- Location: Hill County, Montana
- Nearest city: Havre, Montana
- Coordinates: 48°9′51.84″N 109°40′12.79″W﻿ / ﻿48.1644000°N 109.6702194°W
- Status: Active
- Opened: 1960
- Owner: Chippewa Cree Tribe of Rocky Boy
- Vertical: 860
- Top elevation: 5850 ft
- Base elevation: 4990 ft
- Skiable area: 80 acres
- Trails: 24
- Longest run: .05 mi
- Lift system: 1 Double, 1 Handle Tow
- Snowfall: 140"
- Night skiing: No
- Website: https://www.bearpawskibowl.org/

= Bear Paw Ski Bowl =

Ski area in Montana, United States

Bear Paw Ski Bowl is a small ski area which draws visitors primarily from Havre, Montana and the nearby Rocky Boys Indian Reservation located on the Chippewa Cree Recreation Area in north central Montana, along the Hi-Line.
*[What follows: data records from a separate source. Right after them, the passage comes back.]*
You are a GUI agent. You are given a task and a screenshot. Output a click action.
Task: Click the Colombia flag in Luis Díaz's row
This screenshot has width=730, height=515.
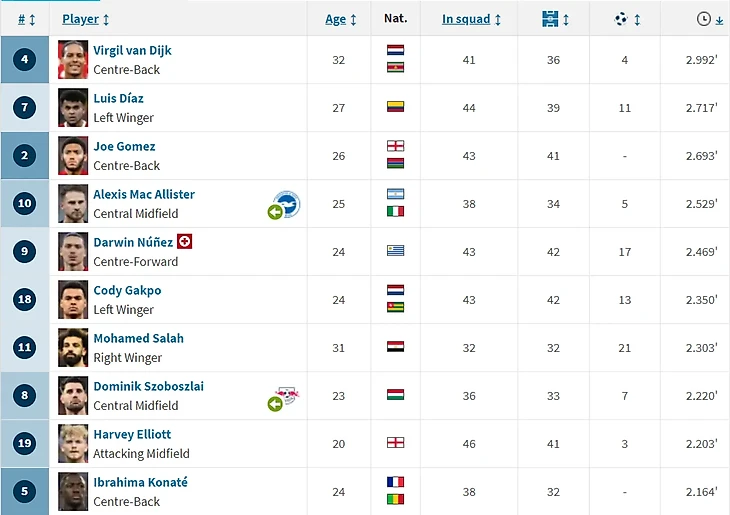tap(395, 107)
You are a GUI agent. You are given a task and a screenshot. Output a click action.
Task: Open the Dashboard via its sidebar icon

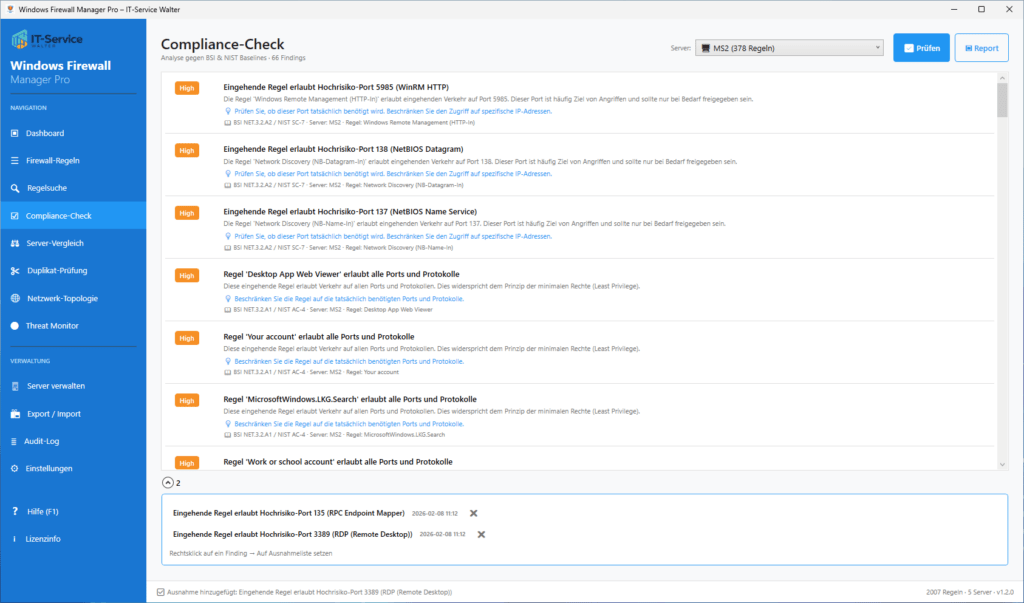pos(14,132)
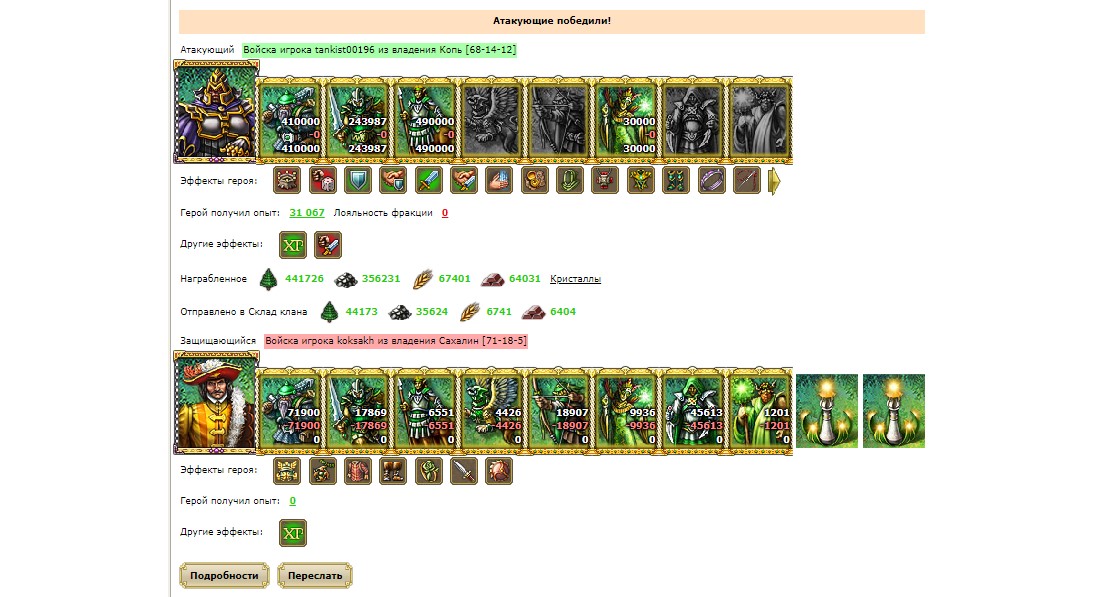Screen dimensions: 1096x597
Task: Select the defender's dagger effect icon
Action: [x=464, y=470]
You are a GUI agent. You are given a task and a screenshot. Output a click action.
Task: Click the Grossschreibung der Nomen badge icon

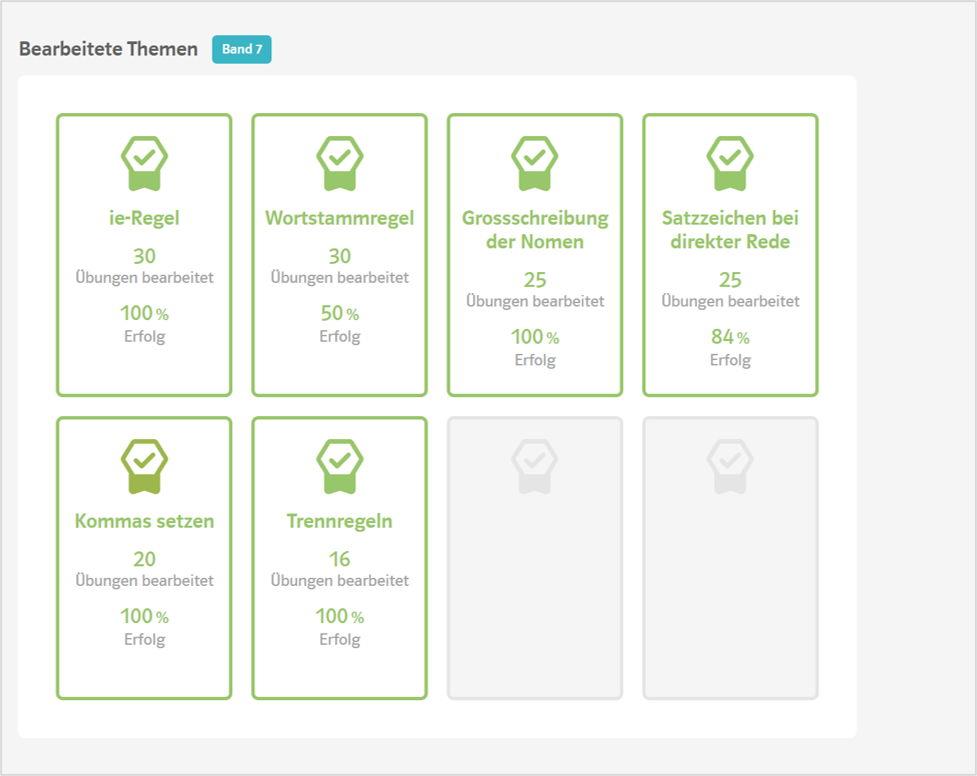(535, 162)
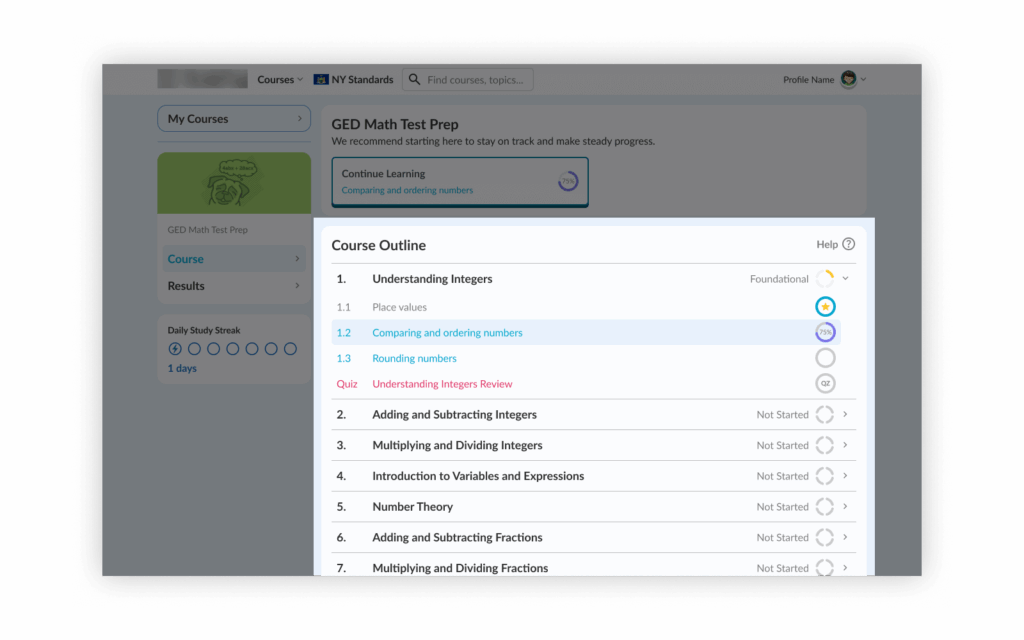Click the dashed progress circle for Number Theory
This screenshot has height=640, width=1024.
click(x=825, y=507)

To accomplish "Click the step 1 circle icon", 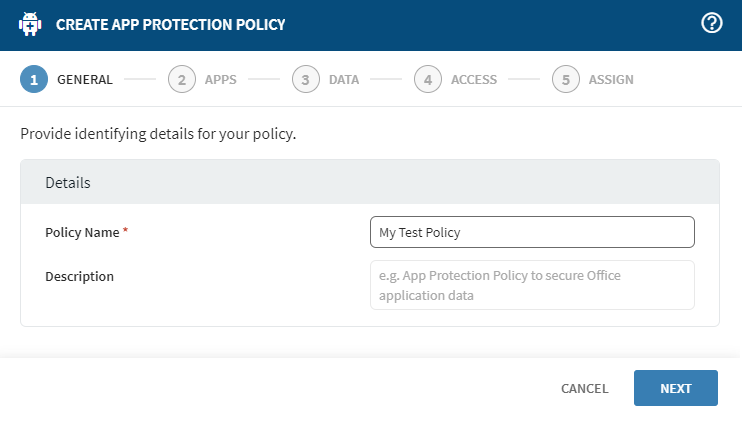I will pyautogui.click(x=33, y=80).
The Chippewa Cree tribe owns Bear Paw, and it is managed by a volunteer non-profit organization called the Snow Dance Ski Association, along with the Eagle Creek Ski Patrol. The ski area has existed since 1959 and has been developed over the years gradually by the association and the tribe. It was temporarily closed from February 1993 to March 1994, when a crew using faulty equipment tried to make some adjustments and repairs on the gantry (an elevated engine room), and the chairlift.

== Lift and Runs ==
The ski area sits on the east side of Elk Mountain. There is a tow rope and one 2 person lift at the area. The bottom of the lift sits at 4990 feet above sea level, the top reaches 5850 feet, from top to bottom the ski area is 860 vertical feet.

There are 24 runs that are unrated. They are Bikini Beach, Screaming Eagle, G-S, Chippewa, T-Cup, Little Bear, Midway Trail, Z Trail, Route 9, Big Knife, Don't Ask, Eats, The Chutes, Bent Knee, Bear Paw, The Face, Snowdance, Round Day, Upper N.B. North Bowl, Four Souls, Boardwalk, Medicine Talk, Many Rocks.